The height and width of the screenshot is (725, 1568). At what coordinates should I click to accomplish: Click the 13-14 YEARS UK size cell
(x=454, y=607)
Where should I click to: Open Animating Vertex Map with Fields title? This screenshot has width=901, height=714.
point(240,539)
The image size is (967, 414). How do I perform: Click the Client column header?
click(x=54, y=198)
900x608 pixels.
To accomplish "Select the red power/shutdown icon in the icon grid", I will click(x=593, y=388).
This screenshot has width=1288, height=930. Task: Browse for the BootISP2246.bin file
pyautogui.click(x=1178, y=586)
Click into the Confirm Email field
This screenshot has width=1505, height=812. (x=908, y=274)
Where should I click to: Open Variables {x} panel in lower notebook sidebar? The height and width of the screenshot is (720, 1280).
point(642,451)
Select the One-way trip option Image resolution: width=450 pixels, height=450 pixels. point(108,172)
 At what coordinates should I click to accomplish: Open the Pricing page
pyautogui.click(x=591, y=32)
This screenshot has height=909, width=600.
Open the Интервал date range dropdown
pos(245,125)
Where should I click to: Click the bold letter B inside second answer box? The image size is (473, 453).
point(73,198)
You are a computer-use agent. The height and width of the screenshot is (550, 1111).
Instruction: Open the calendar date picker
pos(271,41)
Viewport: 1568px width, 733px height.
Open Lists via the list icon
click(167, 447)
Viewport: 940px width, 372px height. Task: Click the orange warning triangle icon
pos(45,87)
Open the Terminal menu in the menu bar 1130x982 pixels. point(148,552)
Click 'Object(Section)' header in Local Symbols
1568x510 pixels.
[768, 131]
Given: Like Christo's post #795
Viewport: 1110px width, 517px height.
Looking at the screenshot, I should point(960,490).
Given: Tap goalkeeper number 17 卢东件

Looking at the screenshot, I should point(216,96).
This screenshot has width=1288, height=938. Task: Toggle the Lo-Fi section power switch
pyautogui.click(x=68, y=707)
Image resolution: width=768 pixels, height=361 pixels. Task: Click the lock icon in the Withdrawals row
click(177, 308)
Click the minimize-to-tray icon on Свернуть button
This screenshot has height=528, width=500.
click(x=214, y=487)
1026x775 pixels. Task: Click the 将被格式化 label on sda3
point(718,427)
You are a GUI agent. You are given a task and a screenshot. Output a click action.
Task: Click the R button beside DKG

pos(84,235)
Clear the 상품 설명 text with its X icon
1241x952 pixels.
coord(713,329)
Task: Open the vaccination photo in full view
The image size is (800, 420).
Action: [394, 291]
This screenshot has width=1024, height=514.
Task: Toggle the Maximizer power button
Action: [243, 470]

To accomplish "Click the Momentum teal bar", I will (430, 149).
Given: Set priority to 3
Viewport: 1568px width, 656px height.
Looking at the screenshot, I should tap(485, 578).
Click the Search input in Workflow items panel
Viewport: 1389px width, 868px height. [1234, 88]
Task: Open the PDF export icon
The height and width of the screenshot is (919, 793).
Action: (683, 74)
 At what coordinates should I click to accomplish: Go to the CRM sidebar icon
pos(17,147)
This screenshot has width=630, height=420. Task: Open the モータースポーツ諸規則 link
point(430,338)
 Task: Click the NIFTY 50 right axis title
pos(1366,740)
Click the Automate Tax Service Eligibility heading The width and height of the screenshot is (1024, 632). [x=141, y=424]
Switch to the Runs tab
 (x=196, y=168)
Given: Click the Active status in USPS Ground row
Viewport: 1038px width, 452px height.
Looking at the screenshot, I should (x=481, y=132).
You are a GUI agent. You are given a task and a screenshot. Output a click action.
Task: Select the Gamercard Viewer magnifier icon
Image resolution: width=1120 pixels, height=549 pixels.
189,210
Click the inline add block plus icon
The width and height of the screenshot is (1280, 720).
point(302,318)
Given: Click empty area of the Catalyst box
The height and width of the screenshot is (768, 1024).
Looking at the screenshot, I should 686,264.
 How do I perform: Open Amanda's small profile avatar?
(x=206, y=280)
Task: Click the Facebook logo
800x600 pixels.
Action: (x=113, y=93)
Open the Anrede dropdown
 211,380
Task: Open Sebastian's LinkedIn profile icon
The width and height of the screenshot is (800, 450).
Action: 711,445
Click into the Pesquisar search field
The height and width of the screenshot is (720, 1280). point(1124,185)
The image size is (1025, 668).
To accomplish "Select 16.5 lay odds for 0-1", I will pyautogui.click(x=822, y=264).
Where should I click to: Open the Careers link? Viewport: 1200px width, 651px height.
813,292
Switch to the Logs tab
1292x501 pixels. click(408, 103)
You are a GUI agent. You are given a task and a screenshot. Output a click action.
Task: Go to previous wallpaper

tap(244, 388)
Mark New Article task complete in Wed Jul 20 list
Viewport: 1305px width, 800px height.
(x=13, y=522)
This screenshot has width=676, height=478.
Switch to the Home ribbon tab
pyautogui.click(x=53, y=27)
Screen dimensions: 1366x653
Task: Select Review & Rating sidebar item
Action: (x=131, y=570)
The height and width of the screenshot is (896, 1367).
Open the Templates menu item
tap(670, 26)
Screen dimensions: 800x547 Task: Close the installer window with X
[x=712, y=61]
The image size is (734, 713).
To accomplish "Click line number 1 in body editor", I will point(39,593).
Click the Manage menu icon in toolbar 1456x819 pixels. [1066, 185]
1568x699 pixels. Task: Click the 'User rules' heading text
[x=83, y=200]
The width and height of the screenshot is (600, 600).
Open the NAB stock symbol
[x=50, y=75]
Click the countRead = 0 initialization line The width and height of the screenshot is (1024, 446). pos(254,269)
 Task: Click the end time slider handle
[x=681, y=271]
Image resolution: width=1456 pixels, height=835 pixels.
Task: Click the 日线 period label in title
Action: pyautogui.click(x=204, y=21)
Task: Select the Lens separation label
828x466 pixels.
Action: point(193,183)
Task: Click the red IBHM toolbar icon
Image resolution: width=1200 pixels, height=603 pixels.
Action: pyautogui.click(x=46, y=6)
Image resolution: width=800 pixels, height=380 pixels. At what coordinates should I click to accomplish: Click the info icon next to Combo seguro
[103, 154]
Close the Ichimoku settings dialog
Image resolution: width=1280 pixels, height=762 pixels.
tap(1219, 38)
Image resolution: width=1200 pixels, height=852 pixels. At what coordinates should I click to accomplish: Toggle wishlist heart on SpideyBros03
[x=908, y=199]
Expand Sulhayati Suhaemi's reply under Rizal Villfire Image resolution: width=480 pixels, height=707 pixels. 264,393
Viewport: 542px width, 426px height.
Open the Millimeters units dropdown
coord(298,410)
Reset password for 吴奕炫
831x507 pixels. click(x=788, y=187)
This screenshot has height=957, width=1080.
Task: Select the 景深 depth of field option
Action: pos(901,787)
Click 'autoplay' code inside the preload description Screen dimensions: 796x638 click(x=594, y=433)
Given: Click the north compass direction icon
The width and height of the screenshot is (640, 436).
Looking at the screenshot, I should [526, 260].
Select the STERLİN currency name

___

**ASSIGNED TASK:** Return each line of the data exactly as written above.

**FINAL ANSWER:**
The height and width of the screenshot is (725, 1568). At what coordinates should I click to accomplish: Click the 13-14 YEARS UK size cell
(x=454, y=607)
Where should I click to: Open Animating Vertex Map with Fields title? This screenshot has width=901, height=714.
point(240,539)
The image size is (967, 414). How do I perform: Click the Client column header?
click(x=54, y=198)
900x608 pixels.
To accomplish "Select the red power/shutdown icon in the icon grid", I will click(x=593, y=388).
This screenshot has width=1288, height=930. Task: Browse for the BootISP2246.bin file
pyautogui.click(x=1178, y=586)
Click into the Confirm Email field
This screenshot has width=1505, height=812. (x=908, y=274)
Where should I click to: Open Variables {x} panel in lower notebook sidebar? The height and width of the screenshot is (720, 1280).
point(642,451)
Select the One-way trip option Image resolution: width=450 pixels, height=450 pixels. point(108,172)
 At what coordinates should I click to accomplish: Open the Pricing page
pyautogui.click(x=591, y=32)
This screenshot has height=909, width=600.
Open the Интервал date range dropdown
pos(245,125)
Where should I click to: Click the bold letter B inside second answer box? The image size is (473, 453).
point(73,198)
You are a computer-use agent. The height and width of the screenshot is (550, 1111).
Instruction: Open the calendar date picker
pos(271,41)
Viewport: 1568px width, 733px height.
Open Lists via the list icon
click(167, 447)
Viewport: 940px width, 372px height. Task: Click the orange warning triangle icon
pos(45,87)
Open the Terminal menu in the menu bar 1130x982 pixels. point(148,552)
Click 'Object(Section)' header in Local Symbols
1568x510 pixels.
[768, 131]
Given: Like Christo's post #795
Viewport: 1110px width, 517px height.
Looking at the screenshot, I should point(960,490).
Given: Tap goalkeeper number 17 卢东件

Looking at the screenshot, I should point(216,96).
This screenshot has width=1288, height=938. Task: Toggle the Lo-Fi section power switch
pyautogui.click(x=68, y=707)
Image resolution: width=768 pixels, height=361 pixels. Task: Click the lock icon in the Withdrawals row
click(177, 308)
Click the minimize-to-tray icon on Свернуть button
This screenshot has height=528, width=500.
click(x=214, y=487)
1026x775 pixels. Task: Click the 将被格式化 label on sda3
point(718,427)
You are a GUI agent. You are given a task and a screenshot. Output a click action.
Task: Click the R button beside DKG

pos(84,235)
Clear the 상품 설명 text with its X icon
1241x952 pixels.
coord(713,329)
Task: Open the vaccination photo in full view
The image size is (800, 420).
Action: [394, 291]
This screenshot has width=1024, height=514.
Task: Toggle the Maximizer power button
Action: [243, 470]

To accomplish "Click the Momentum teal bar", I will (430, 149).
Given: Set priority to 3
Viewport: 1568px width, 656px height.
Looking at the screenshot, I should tap(485, 578).
Click the Search input in Workflow items panel
Viewport: 1389px width, 868px height. [1234, 88]
Task: Open the PDF export icon
The height and width of the screenshot is (919, 793).
Action: (683, 74)
 At what coordinates should I click to accomplish: Go to the CRM sidebar icon
pos(17,147)
This screenshot has width=630, height=420. Task: Open the モータースポーツ諸規則 link
point(430,338)
 Task: Click the NIFTY 50 right axis title
pos(1366,740)
Click the Automate Tax Service Eligibility heading The width and height of the screenshot is (1024, 632). [x=141, y=424]
Switch to the Runs tab
 (x=196, y=168)
Given: Click the Active status in USPS Ground row
Viewport: 1038px width, 452px height.
Looking at the screenshot, I should (x=481, y=132).
You are a GUI agent. You are given a task and a screenshot. Output a click action.
Task: Select the Gamercard Viewer magnifier icon
Image resolution: width=1120 pixels, height=549 pixels.
189,210
Click the inline add block plus icon
The width and height of the screenshot is (1280, 720).
point(302,318)
Given: Click empty area of the Catalyst box
The height and width of the screenshot is (768, 1024).
Looking at the screenshot, I should 686,264.
 How do I perform: Open Amanda's small profile avatar?
(x=206, y=280)
Task: Click the Facebook logo
800x600 pixels.
Action: (x=113, y=93)
Open the Anrede dropdown
 211,380
Task: Open Sebastian's LinkedIn profile icon
The width and height of the screenshot is (800, 450).
Action: 711,445
Click into the Pesquisar search field
The height and width of the screenshot is (720, 1280). point(1124,185)
The image size is (1025, 668).
To accomplish "Select 16.5 lay odds for 0-1", I will pyautogui.click(x=822, y=264).
Where should I click to: Open the Careers link? Viewport: 1200px width, 651px height.
813,292
Switch to the Logs tab
1292x501 pixels. click(408, 103)
You are a GUI agent. You are given a task and a screenshot. Output a click action.
Task: Go to previous wallpaper

tap(244, 388)
Mark New Article task complete in Wed Jul 20 list
Viewport: 1305px width, 800px height.
(x=13, y=522)
This screenshot has width=676, height=478.
Switch to the Home ribbon tab
pyautogui.click(x=53, y=27)
Screen dimensions: 1366x653
Task: Select Review & Rating sidebar item
Action: (x=131, y=570)
The height and width of the screenshot is (896, 1367).
Open the Templates menu item
tap(670, 26)
Screen dimensions: 800x547 Task: Close the installer window with X
[x=712, y=61]
The image size is (734, 713).
To accomplish "Click line number 1 in body editor", I will point(39,593).
Click the Manage menu icon in toolbar 1456x819 pixels. [1066, 185]
1568x699 pixels. Task: Click the 'User rules' heading text
[x=83, y=200]
The width and height of the screenshot is (600, 600).
Open the NAB stock symbol
[x=50, y=75]
Click the countRead = 0 initialization line The width and height of the screenshot is (1024, 446). pos(254,269)
 Task: Click the end time slider handle
[x=681, y=271]
Image resolution: width=1456 pixels, height=835 pixels.
Task: Click the 日线 period label in title
Action: pyautogui.click(x=204, y=21)
Task: Select the Lens separation label
828x466 pixels.
Action: point(193,183)
Task: Click the red IBHM toolbar icon
Image resolution: width=1200 pixels, height=603 pixels.
Action: pyautogui.click(x=46, y=6)
Image resolution: width=800 pixels, height=380 pixels. At what coordinates should I click to accomplish: Click the info icon next to Combo seguro
[103, 154]
Close the Ichimoku settings dialog
Image resolution: width=1280 pixels, height=762 pixels.
tap(1219, 38)
Image resolution: width=1200 pixels, height=852 pixels. At what coordinates should I click to accomplish: Toggle wishlist heart on SpideyBros03
[x=908, y=199]
Expand Sulhayati Suhaemi's reply under Rizal Villfire Image resolution: width=480 pixels, height=707 pixels. 264,393
Viewport: 542px width, 426px height.
Open the Millimeters units dropdown
coord(298,410)
Reset password for 吴奕炫
831x507 pixels. click(x=788, y=187)
This screenshot has height=957, width=1080.
Task: Select the 景深 depth of field option
Action: pos(901,787)
Click 'autoplay' code inside the preload description Screen dimensions: 796x638 click(x=594, y=433)
Given: Click the north compass direction icon
The width and height of the screenshot is (640, 436).
Looking at the screenshot, I should [526, 260].
Select the STERLİN currency name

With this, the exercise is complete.